I love the Toyota 4Runner. It’s brash. It’s old-school. It has a ton of space. I would happily drive one daily — if it weren’t expensive for what you get and the thought of the planet my children will inherit warming didn’t keep me up at night.
Even so, there are about five or six snowy days per year where I kick myself for not owning a 4Runner. This year, however the fates aligned — and the press fleet dropped off a 4Runner just as a snowstorm was about to hit.
The storm didn’t end up being the Great Blizzard of 1899 that the media prepped me for, but my kids missed two days of school, and I got a $50 ticket for not moving my VW out of the street in front of my house.
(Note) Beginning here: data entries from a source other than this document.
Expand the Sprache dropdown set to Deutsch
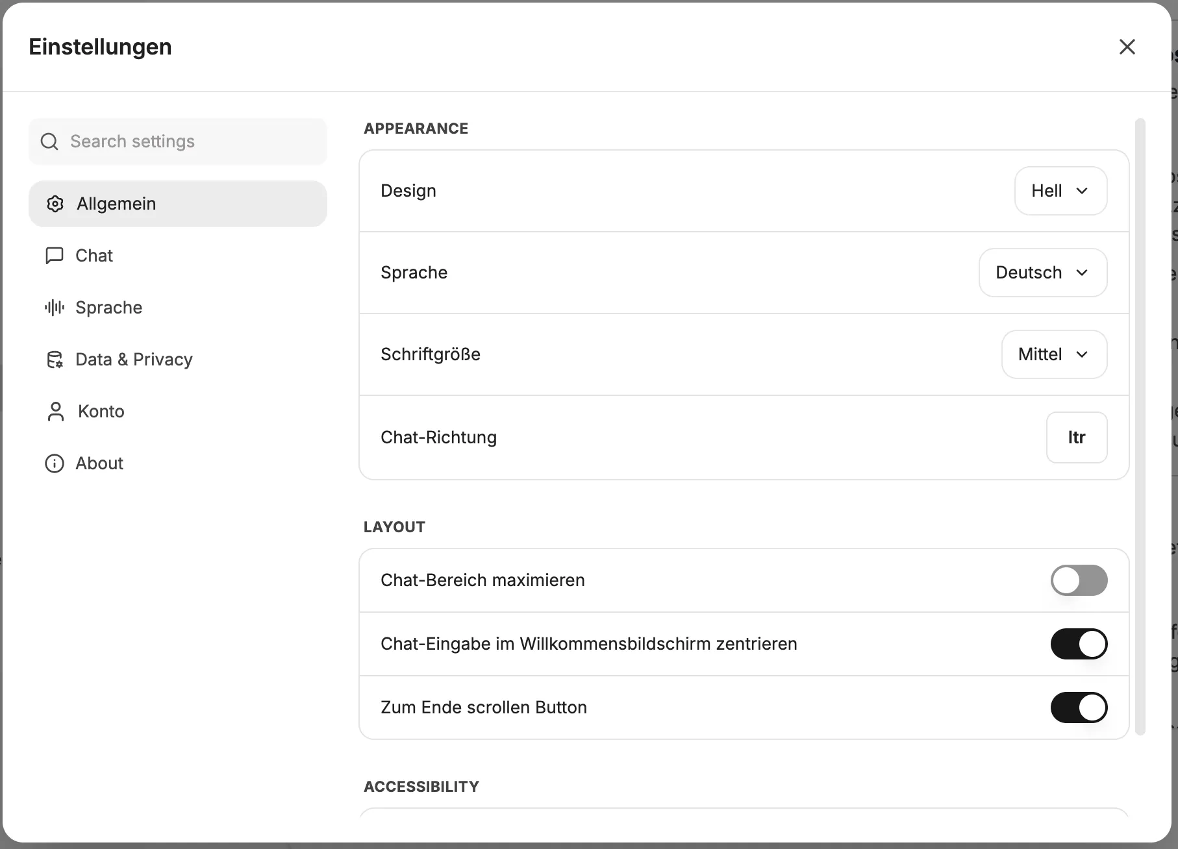The image size is (1178, 849). pos(1043,273)
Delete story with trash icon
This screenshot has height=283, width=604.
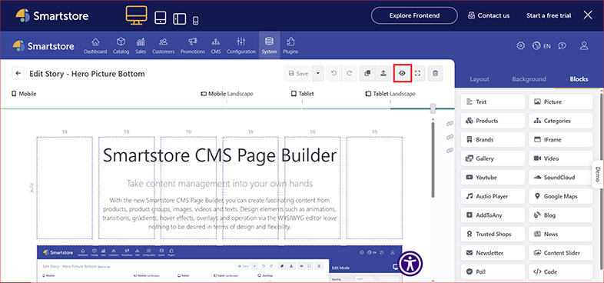(435, 73)
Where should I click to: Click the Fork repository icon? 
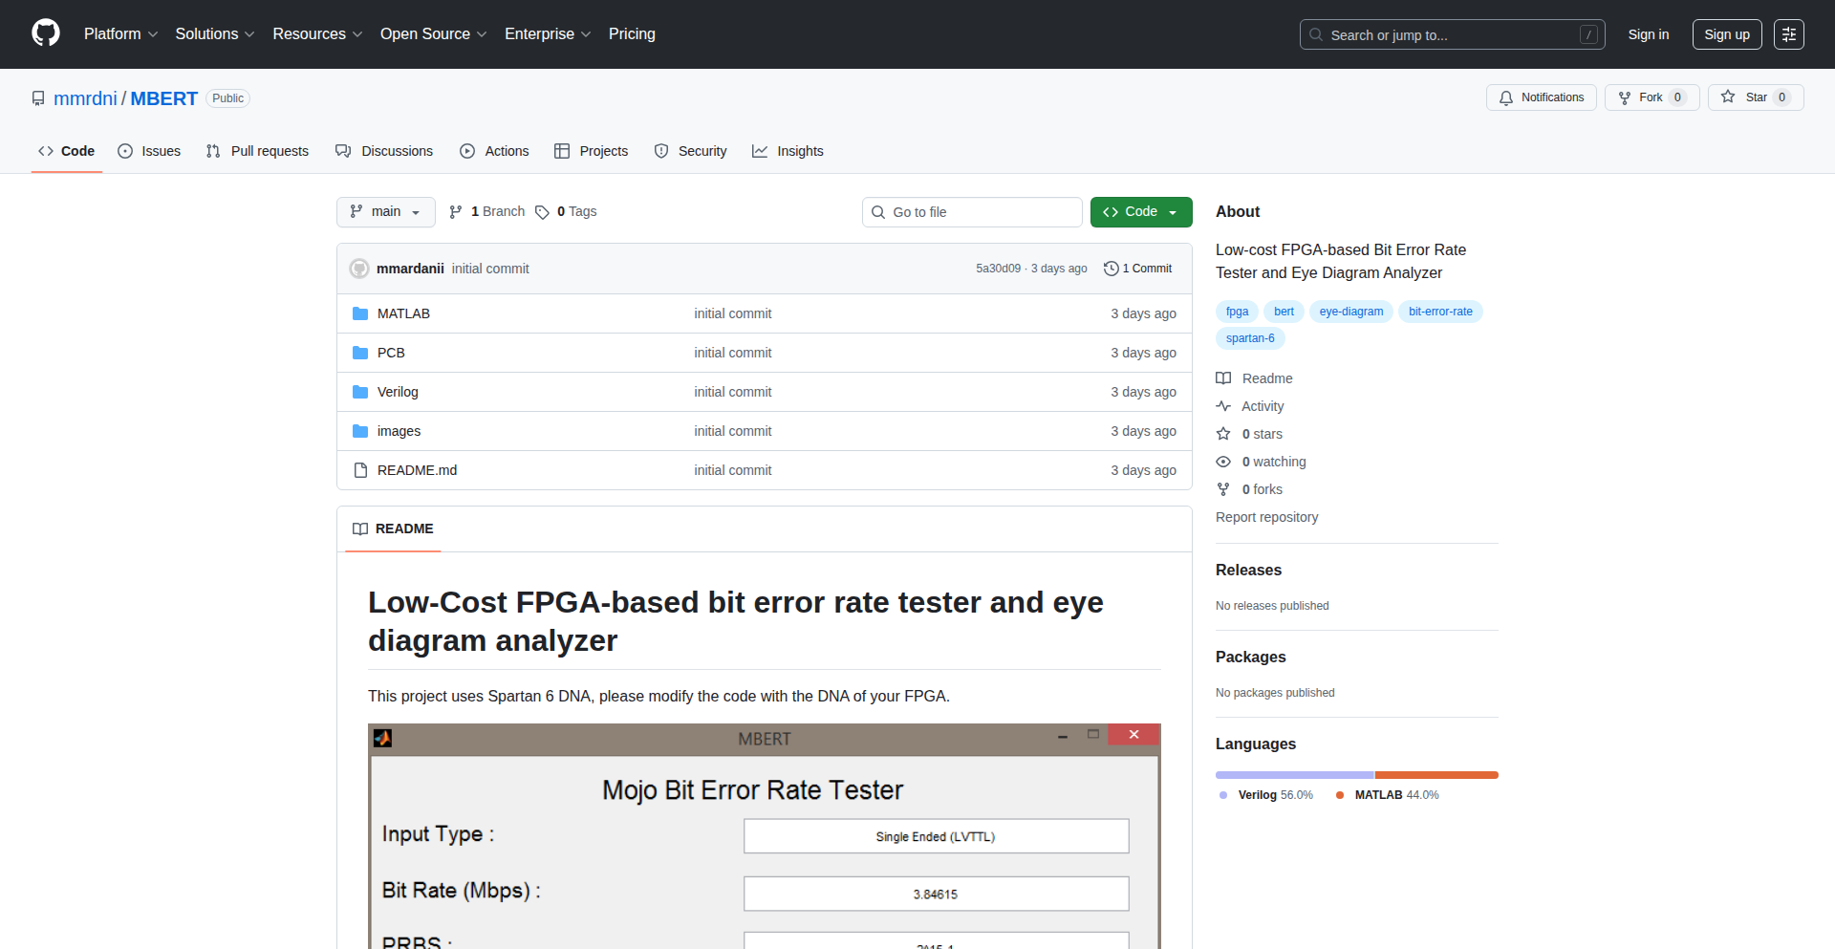1625,97
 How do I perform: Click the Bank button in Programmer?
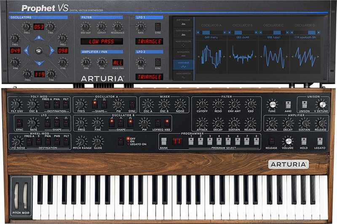tap(164, 141)
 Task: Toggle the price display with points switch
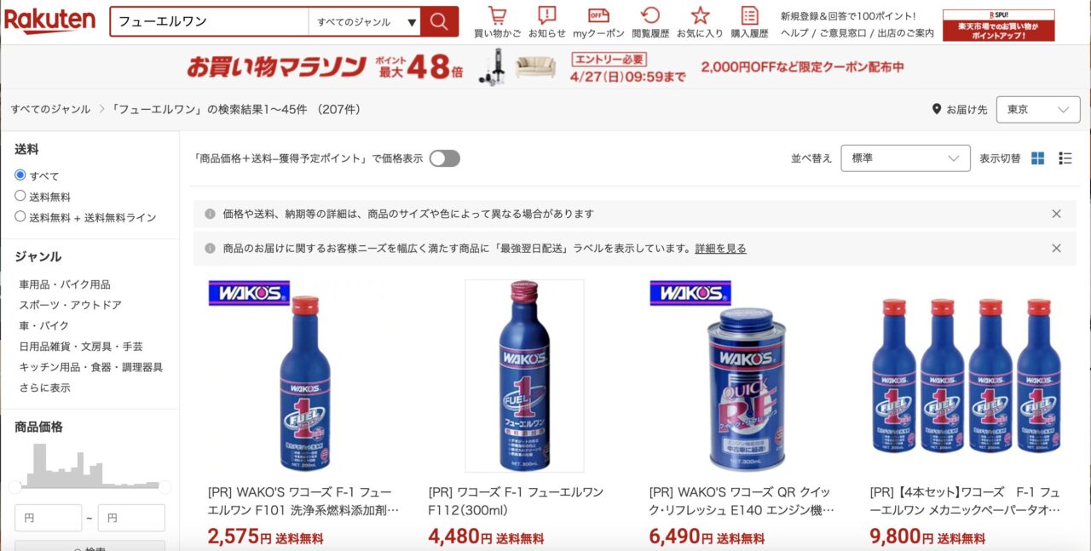(x=445, y=158)
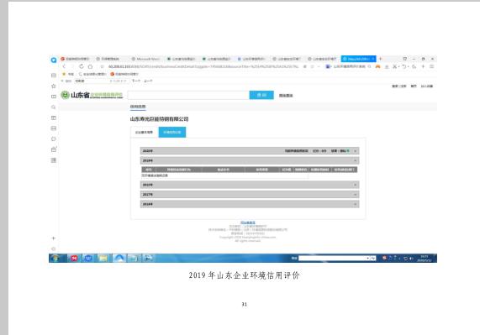Click the plus icon at sidebar bottom
This screenshot has width=480, height=335.
click(54, 238)
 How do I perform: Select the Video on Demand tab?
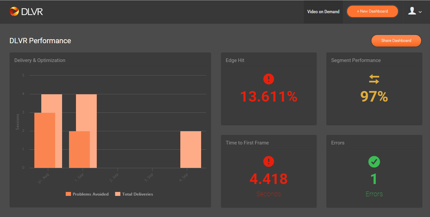click(x=323, y=12)
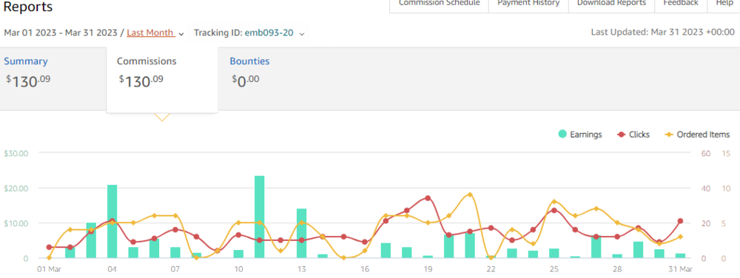The width and height of the screenshot is (740, 278).
Task: Toggle the Earnings legend circle icon
Action: (562, 135)
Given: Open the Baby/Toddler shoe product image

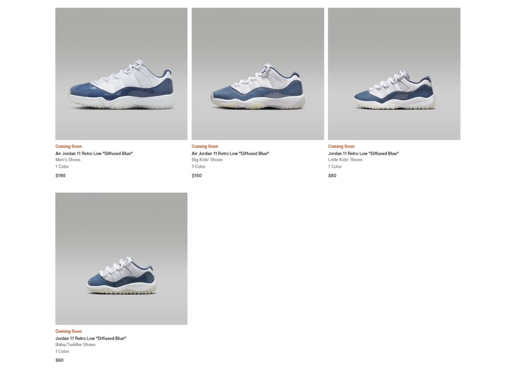Looking at the screenshot, I should coord(121,258).
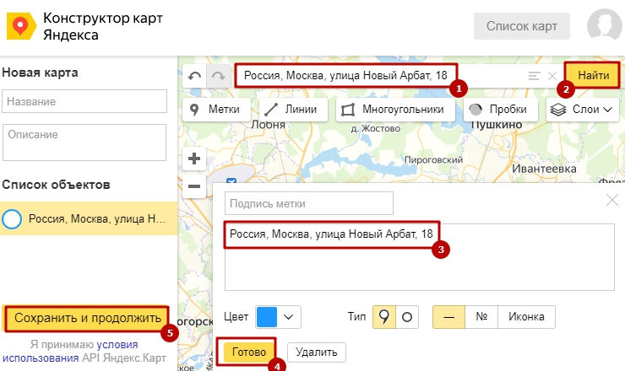Viewport: 625px width, 371px height.
Task: Click the redo arrow icon
Action: tap(218, 77)
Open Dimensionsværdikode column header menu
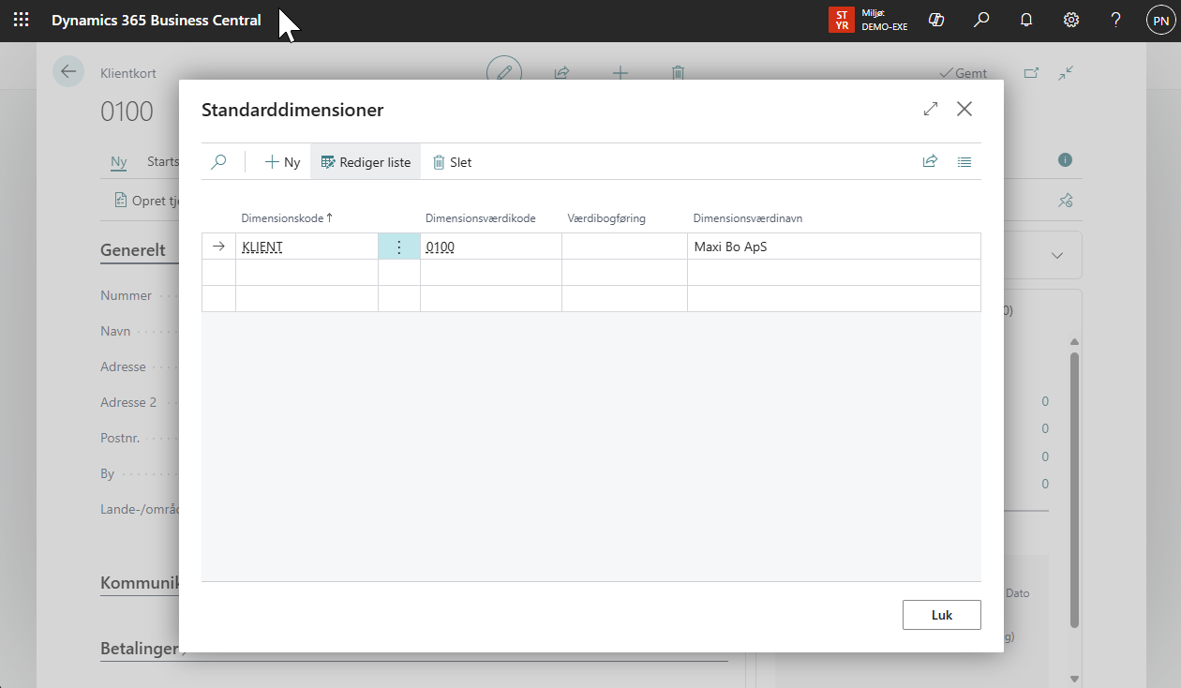This screenshot has height=688, width=1181. pyautogui.click(x=480, y=218)
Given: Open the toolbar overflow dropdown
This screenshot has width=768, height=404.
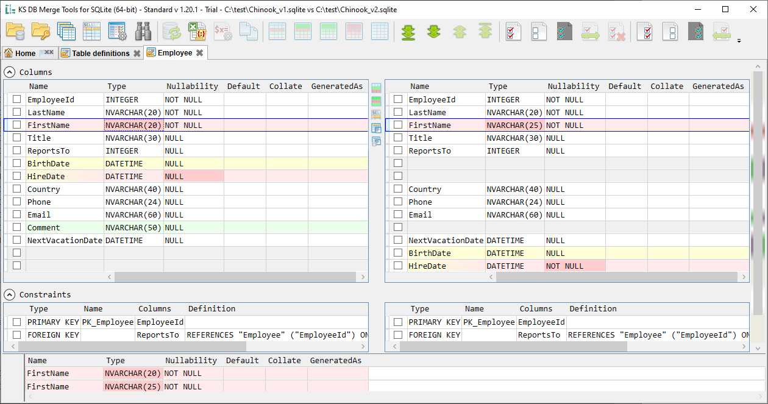Looking at the screenshot, I should 739,42.
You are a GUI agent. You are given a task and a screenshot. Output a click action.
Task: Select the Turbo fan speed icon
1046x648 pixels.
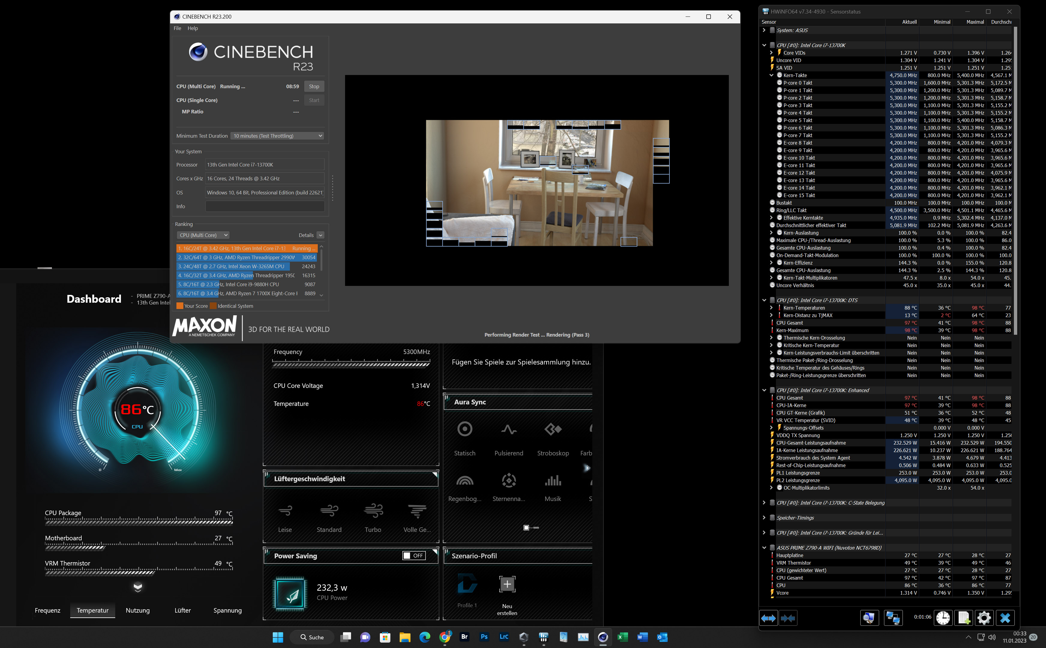(x=373, y=510)
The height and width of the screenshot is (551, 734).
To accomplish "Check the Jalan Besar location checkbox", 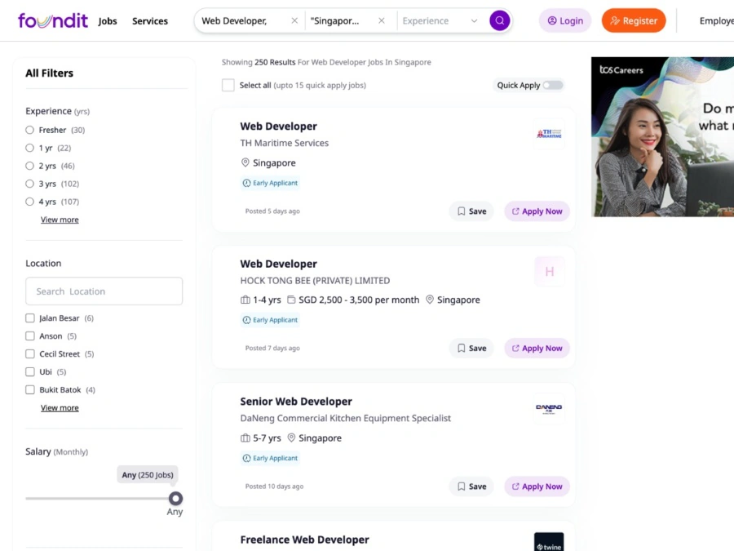I will point(29,318).
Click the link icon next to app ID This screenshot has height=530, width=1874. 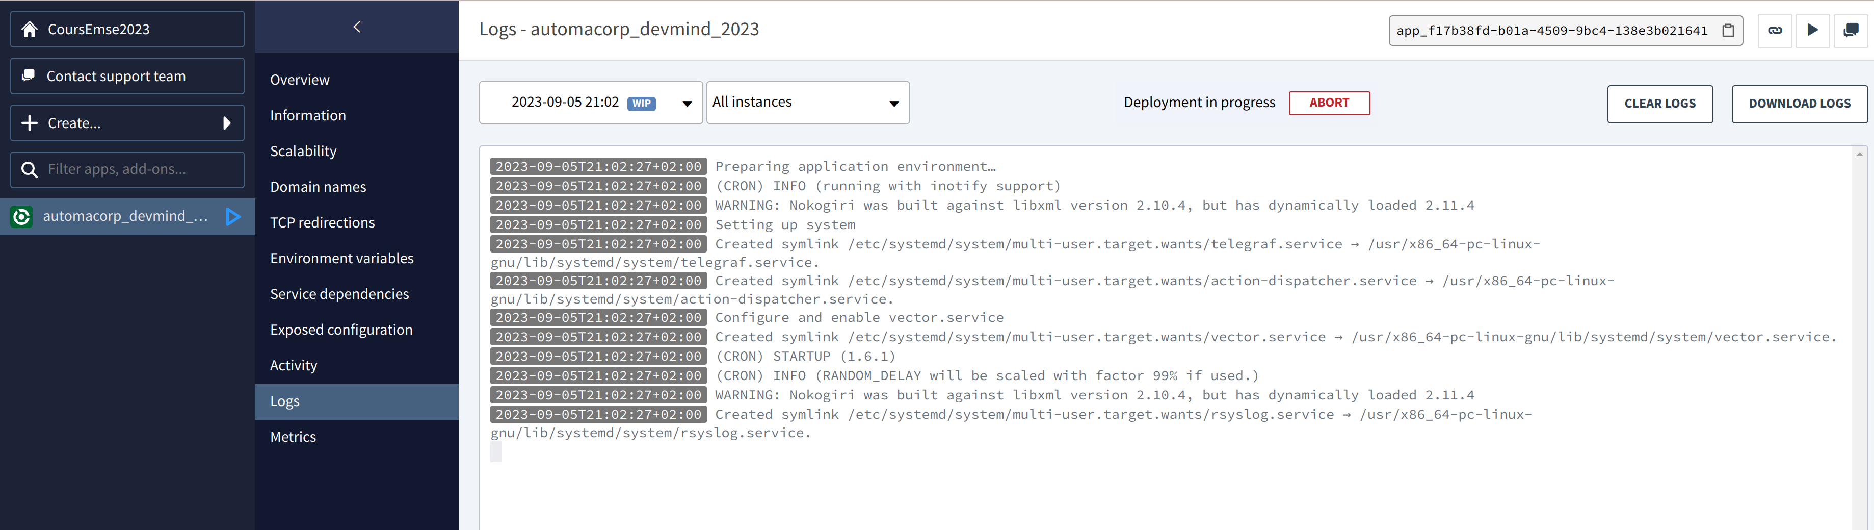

So it was enough snowfall to get a taste of the Toyota 4Runner in winter.
Toyota equipped the 4Runner well for winter…on paper
On the face of it, the 4Runner has pretty much everything you want for suburban wintering. You get proper four-wheel-drive high and low gears shifted with an easy-to-use knob. You get about nine inches of ground clearance, which is all you need if you’re not climbing the Rubicon trail. And you get excellent visibility with large, vertical windows and (now standard) LED low beams, high beams and fog lamps.
I had the new TRD Sport trim, which had some 20-inch rims. I would have preferred smaller wheels and the fatter tire, but it was a solid setup nonetheless.